Callum McManaman's horror tackle on Newcastle United defender Massadio Haidara is set to be one of football's images of the season, for good or ill.

For ill, because it displays the worst of the game. For good, because the outcry at the tackle and the FA's subsequent unwillingness to punish might sting the mandarins at Wembley Stadium - who appear to spend much of their time sitting on their hands - into some sort of action to alter the rules govern their approach to retrospective sanctions for such offences.

It is time to cast aside the laughable platitudes about being unable to take action, because one of the match officials saw the incident.

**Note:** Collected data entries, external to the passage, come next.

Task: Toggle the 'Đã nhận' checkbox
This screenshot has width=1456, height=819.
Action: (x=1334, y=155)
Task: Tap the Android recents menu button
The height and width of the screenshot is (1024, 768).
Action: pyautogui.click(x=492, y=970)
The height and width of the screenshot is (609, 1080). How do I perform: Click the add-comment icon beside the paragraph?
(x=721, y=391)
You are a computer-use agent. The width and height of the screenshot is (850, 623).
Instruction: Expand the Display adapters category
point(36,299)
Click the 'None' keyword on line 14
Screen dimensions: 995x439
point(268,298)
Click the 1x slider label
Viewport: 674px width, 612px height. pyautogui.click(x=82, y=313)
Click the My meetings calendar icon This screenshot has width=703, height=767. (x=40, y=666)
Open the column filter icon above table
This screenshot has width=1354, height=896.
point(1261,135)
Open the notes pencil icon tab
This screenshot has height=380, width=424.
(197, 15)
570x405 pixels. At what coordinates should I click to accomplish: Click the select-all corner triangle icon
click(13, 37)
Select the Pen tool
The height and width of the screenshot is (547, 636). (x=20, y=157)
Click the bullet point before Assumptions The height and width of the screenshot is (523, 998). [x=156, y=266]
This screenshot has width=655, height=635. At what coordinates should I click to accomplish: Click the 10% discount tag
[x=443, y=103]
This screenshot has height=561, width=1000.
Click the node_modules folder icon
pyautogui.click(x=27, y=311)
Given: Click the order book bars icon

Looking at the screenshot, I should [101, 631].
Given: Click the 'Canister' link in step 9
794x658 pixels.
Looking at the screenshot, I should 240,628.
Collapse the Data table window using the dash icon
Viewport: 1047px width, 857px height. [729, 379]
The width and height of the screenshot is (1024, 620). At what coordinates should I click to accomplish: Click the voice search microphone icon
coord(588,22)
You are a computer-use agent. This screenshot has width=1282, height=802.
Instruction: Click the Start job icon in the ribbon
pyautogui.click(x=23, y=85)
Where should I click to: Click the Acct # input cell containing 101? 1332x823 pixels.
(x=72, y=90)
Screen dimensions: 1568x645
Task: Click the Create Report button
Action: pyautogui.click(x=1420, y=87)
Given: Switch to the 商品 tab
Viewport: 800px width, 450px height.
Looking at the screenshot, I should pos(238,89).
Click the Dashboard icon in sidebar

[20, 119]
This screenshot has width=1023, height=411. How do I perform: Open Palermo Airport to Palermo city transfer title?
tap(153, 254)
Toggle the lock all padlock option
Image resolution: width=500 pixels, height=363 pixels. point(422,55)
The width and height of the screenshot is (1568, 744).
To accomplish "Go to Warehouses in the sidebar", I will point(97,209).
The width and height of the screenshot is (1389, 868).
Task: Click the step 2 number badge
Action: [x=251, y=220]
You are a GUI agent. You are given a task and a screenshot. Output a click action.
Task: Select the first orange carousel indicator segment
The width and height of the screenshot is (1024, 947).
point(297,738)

Since the FA announced that McManaman would go unpunished, it has fallen back on a frankly redundant argument that re-refereeing incidents must be avoided.

Why?

Referees are human. So are linesmen (sorry, but I hate the term referee's assistant). The pace of the game nowadays, allied to unforeseen factors such as the officials' view being obscured by other players, means that even if an incident is seen or - as we have been led to believe is the case with the McManaman tackle, partially seen - mistakes or misjudgements occur.

If footballing authorities were to decide that a referee had made the wrong decision over a foul, even if they had seen it, and were to announce a retrospective punishment for the player or players involved, the sky is not going to fall in on said referee's head. He or she will not be turned to cinders by a judgemental lightning bolt of celestial origin.

If he or she is strong enough, they will not feel undermined. They will learn from the circumstances and redouble their efforts to get it right next time.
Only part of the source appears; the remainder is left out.